--- Task input ---

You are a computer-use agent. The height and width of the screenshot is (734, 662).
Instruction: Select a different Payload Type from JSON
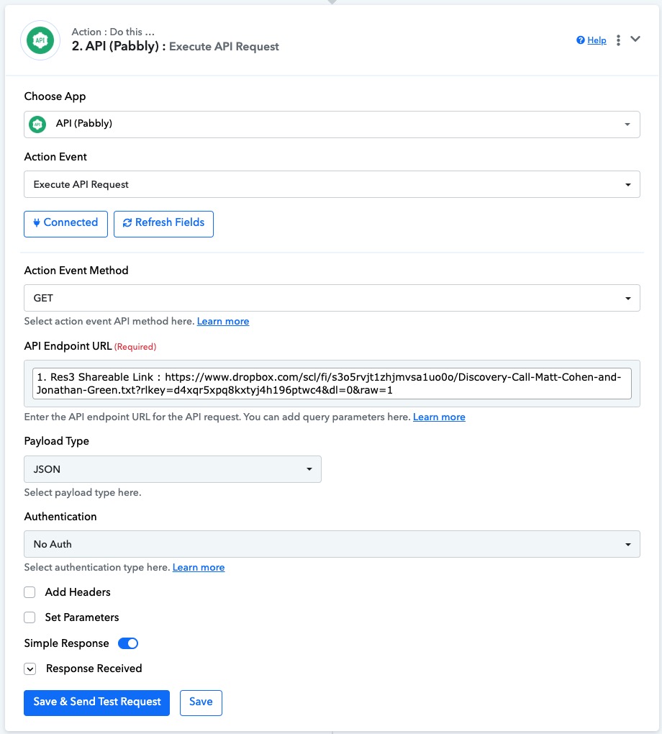click(x=173, y=469)

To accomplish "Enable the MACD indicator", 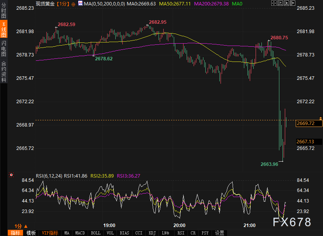I will 80,233.
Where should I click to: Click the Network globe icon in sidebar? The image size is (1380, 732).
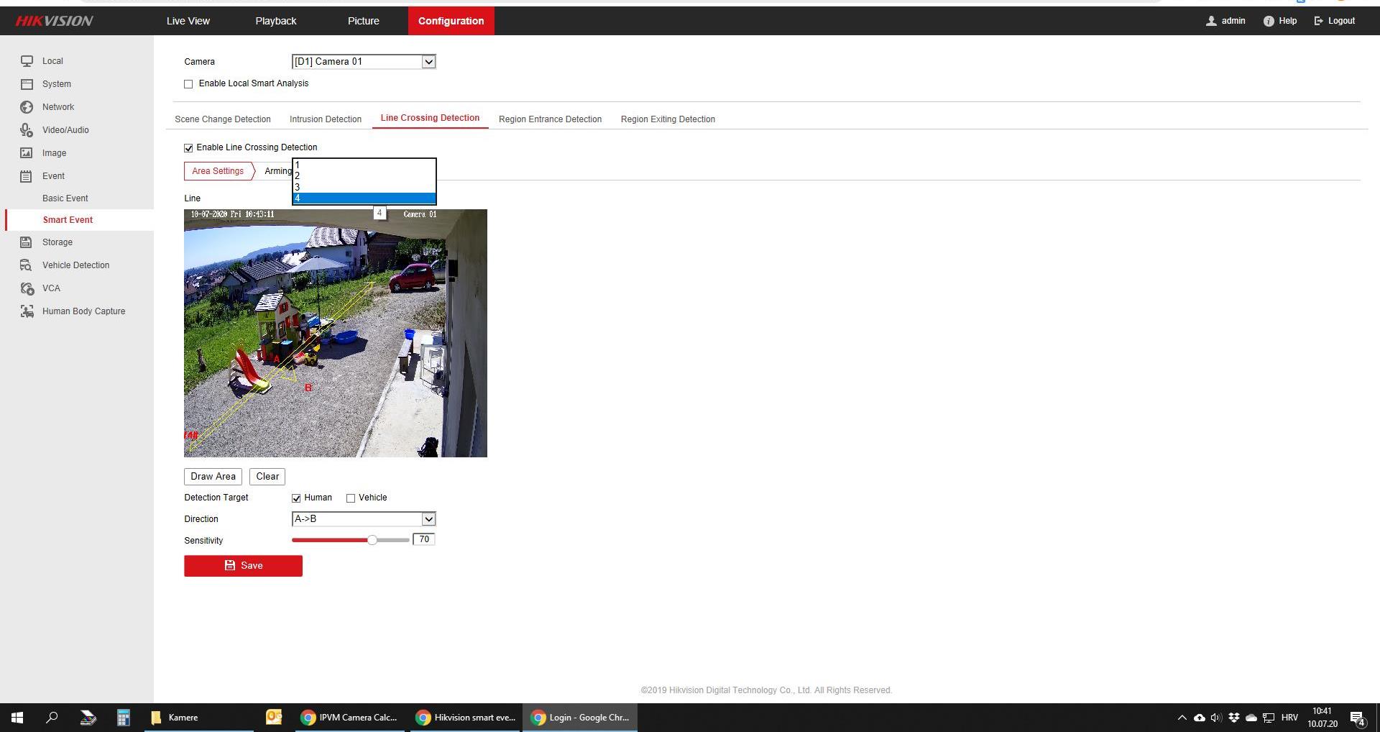(27, 107)
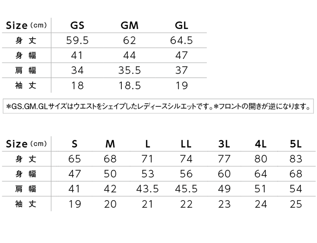
Task: Click the S size header in lower table
Action: pyautogui.click(x=74, y=144)
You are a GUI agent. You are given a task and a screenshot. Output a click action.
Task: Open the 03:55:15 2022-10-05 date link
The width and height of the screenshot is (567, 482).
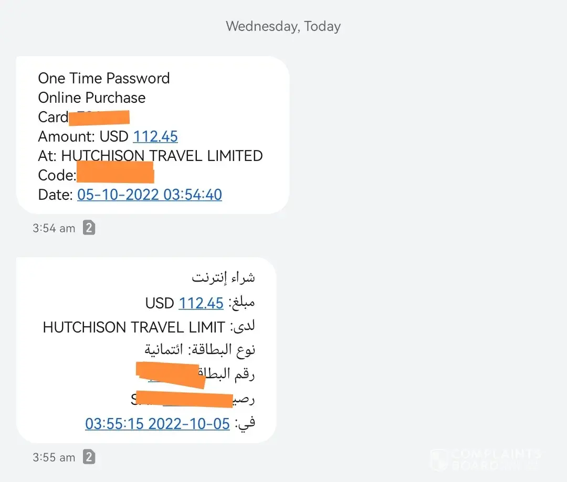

---

[What this task involves]: All lines in the records above with "width" need to be found and copied.

[Reply]:
You are a computer-use agent. The height and width of the screenshot is (734, 662).
The width and height of the screenshot is (567, 482).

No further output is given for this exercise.